* **TÂCHE À RÉALISER**:
Reformulez sous forme de liste le paragraphe de l'extrait choisi qui commence par « Aucun progrès n'a malheureusement », en conservant ses faits principaux.

* **EXTRAIT CHOISI**:
______________________________
Aucun progrès n'a malheureusement été enregistré depuis 1990 concernant l'affûtage idéologique de la controverse sur l'énergie nucléaire. Le combat "pour un tournant énergétique" continue de constituer une plate-forme électorale et de parti qui est utilisable, et est utilisée. Le catéchisme du "tournant énergétique" érige ici en dogme l'opposition soi-disant inconciliable entre énergie nucléaire et nouvelles énergies renouvelables, et énergie nucléaire et utilisation rationnelle de l'énergie, ce que les Verts d'Allemagne de l'Est par exemple, initialement pronucléaires pour des raisons écologistes, ont été obligés de corriger après la chute du mur de Berlin. Cette opposition n'a aucune fondement objectif. Il y a presque 25 ans maintenant, les milieux spécialisés de l'énergie atomique ont déjà manifesté leur vision à ce sujet avec le slogan "Soleil + Nucléaire - Notre avenir". Ce slogan est en accord avec le fait que pour une durée prévisible, un système global réel de toutes les énergies utilisables de manière rationnelle est plus durable avec de l'énergie nucléaire que sans, sous la réserve exigeante, mais compréhensible, d'une utilisation précautionneuse et responsable.
______________________________
* **SECTION DES DONNÉES**:

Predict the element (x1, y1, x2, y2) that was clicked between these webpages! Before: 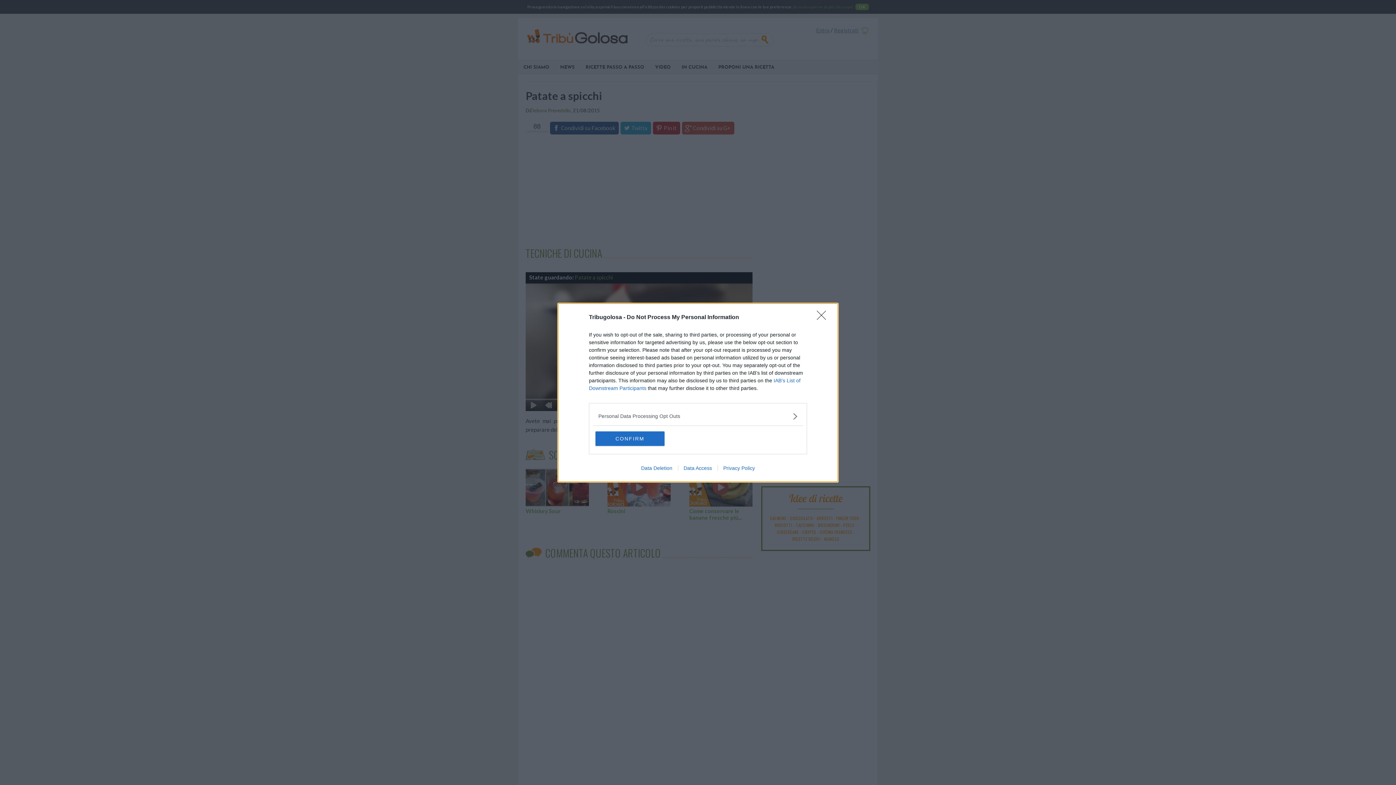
______________________________
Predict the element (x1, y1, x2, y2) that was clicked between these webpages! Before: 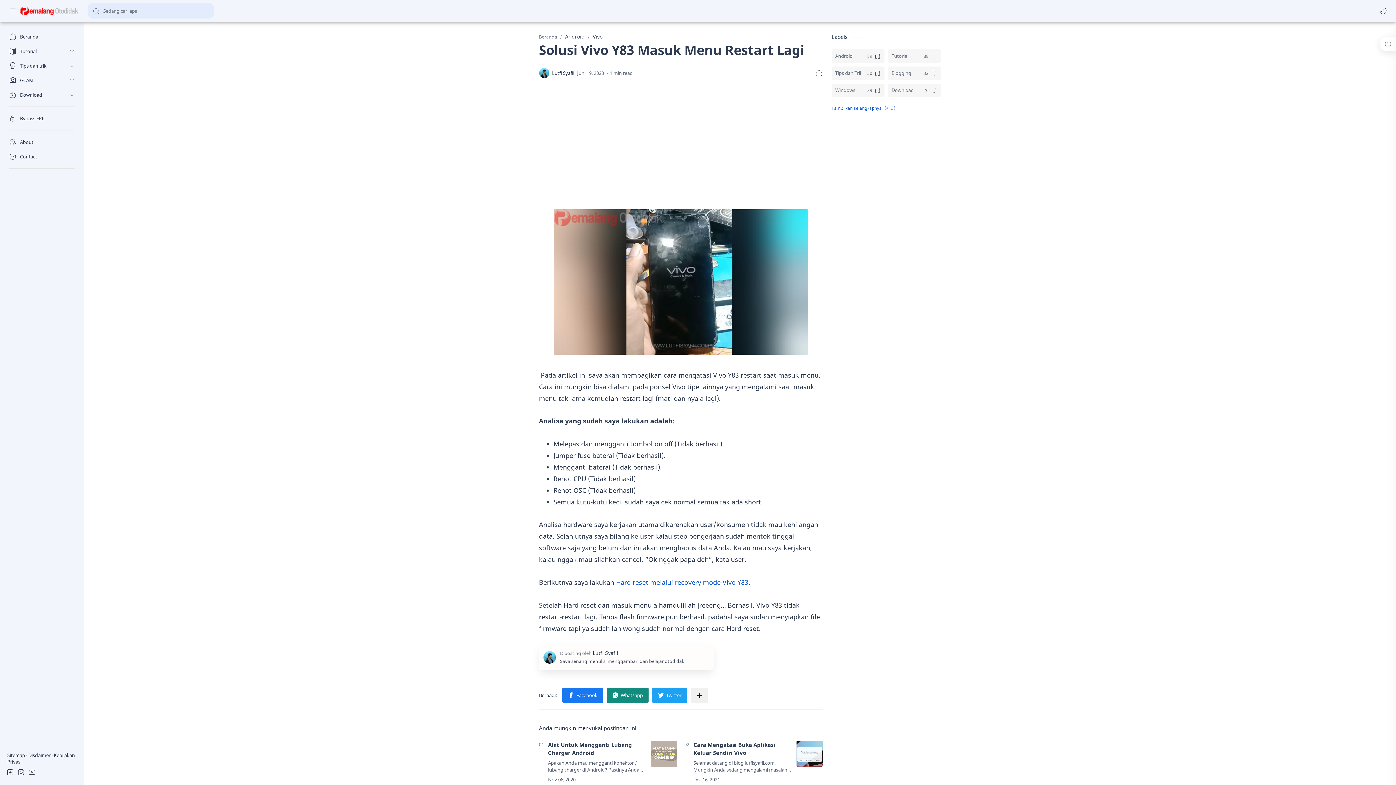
______________________________
* **RÉPONSE**:
- Depuis 1990, l'affûtage idéologique de la controverse sur l'énergie nucléaire n'a connu aucun progrès.
- Le combat « pour un tournant énergétique » reste une plate-forme électorale et de parti utilisable, et utilisée.
- Le « catéchisme » du tournant énergétique érige en dogme une opposition prétendument inconciliable entre l'énergie nucléaire et les nouvelles énergies renouvelables. Il en va de même pour l'opposition entre l'énergie nucléaire et l'utilisation rationnelle de l'énergie.
- Les Verts d'Allemagne de l'Est, d'abord pronucléaires pour des raisons écologistes, ont été obligés de corriger ce point après la chute du mur de Berlin.
- Cette opposition n'a aucun fondement objectif.
- Il y a près de 25 ans, les milieux spécialisés de l'énergie atomique exprimaient déjà leur vision par le slogan « Soleil + Nucléaire - Notre avenir ».
- Ce slogan s'accorde avec un constat : pour une durée prévisible, un système global réel de toutes les énergies utilisables de manière rationnelle est plus durable avec l'énergie nucléaire que sans. Cela vaut sous réserve d'une utilisation précautionneuse et responsable.